Under President Xi Jinping, the country's ruling party is muscling back into business, expanding its reach in private enterprise and even laying out a plan for the government to take stakes in high-profile tech and media companies.
With a stronger mandate after receiving a second term as head of the party last Wednesday, Mr Xi plans to deepen control in "all areas of endeavour in every part of the country", as he told leaders in a 31/2 hour speech last week.
Last month, the Chinese Communist Party (CCP) released a new document on entrepreneurship, calling in part to strengthen teaching of "socialist core values" to the new generation of entrepreneurs. It is a significant change for the CCP, which has long had a fraught relationship with the business world.
Since kicking off economic reforms in the late 1970s, Beijing has allowed private enterprises a free rein in many sectors, while slowly loosening its grip on the state-owned sector, which comprises "strategic" industries such as steel and telecommunications.
"Key technology used to be controlled by state-owned companies and the party focused on those companies," said Mr Mark Natkin, managing director at technology consultancy Marbridge Consulting. But "as private enterprise has grown stronger and become heavily woven into society, there is greater desire by the party to be involved".
China's capitalists are getting on board as the state has taken on a bigger role in picking winners and a harder line against those seen to be defying the party's aims.
Tencent, China's largest tech company, created an online game for the masses to applaud the nation's president, which has racked up 1.4 billion claps. The app's release followed a report in the Wall Street Journal that the Chinese state is looking to take a one per cent stake and gain a board seat at the company, along with other major internet companies.

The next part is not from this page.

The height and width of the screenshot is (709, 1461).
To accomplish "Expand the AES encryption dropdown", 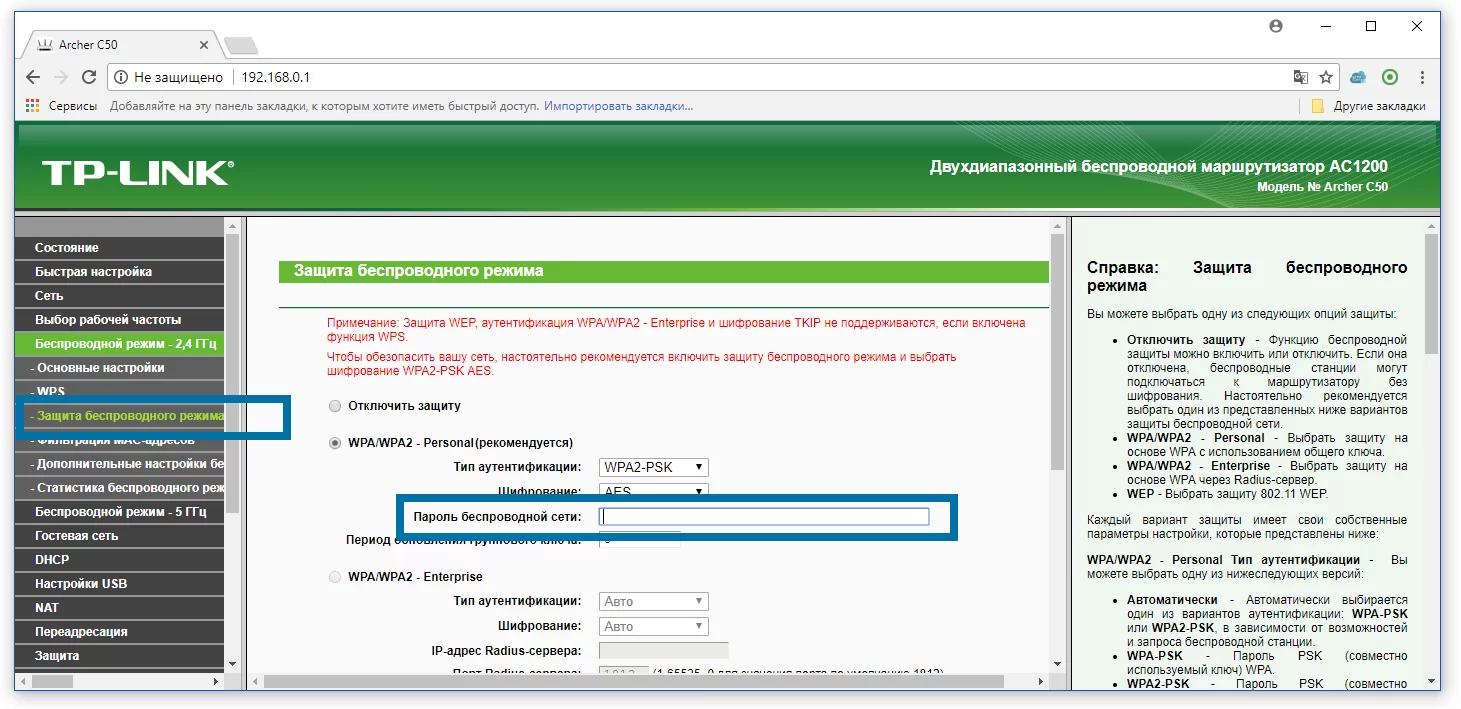I will pos(654,490).
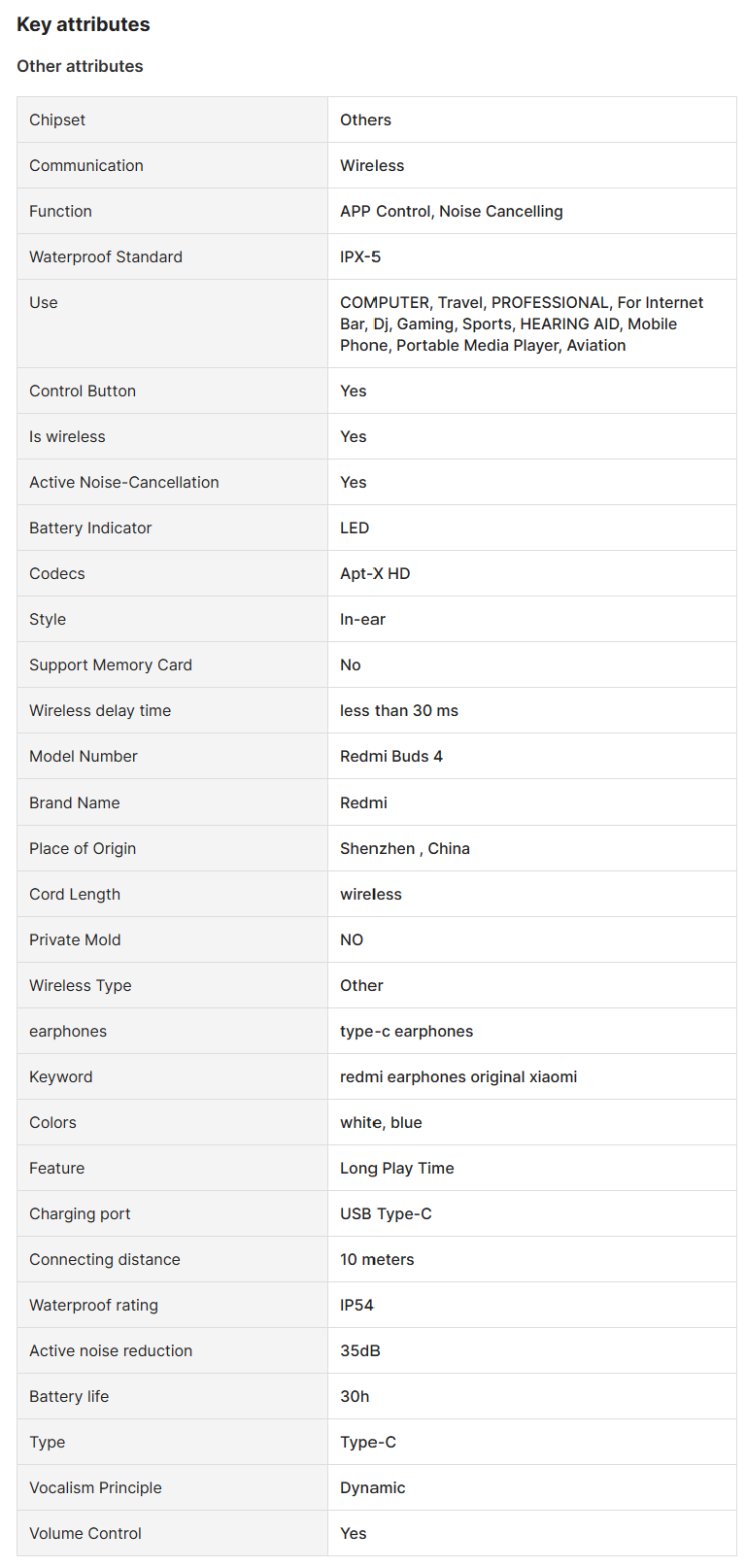Click the Support Memory Card label
Screen dimensions: 746x1568
pyautogui.click(x=111, y=665)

The party has already moved to strengthen control at state-owned enterprises, with dozens of publicly traded companies in Hong Kong rewriting their business charters this year to formalise the shift.
The party has also expanded its presence in foreign firms. Of the over 100,000 foreign-funded companies in China, 70 per cent had set up party organisations by the end of last year, according to Mr Qi Yu, deputy head of the CCP's Organisation Department.
Analysts say these organisations within multinationals are increasingly active, with their activities varying from the mundane, like screening party videos, and communicating nationally mandated priorities.
This summer, the president of the European Union Chamber of Commerce in China, Mr Mats Harborn, told a meeting there have not yet been any demands to allow party cells to participate in business decisions. But, if that were to happen, he said, "it would be highly a concern for attracting foreign investment into China".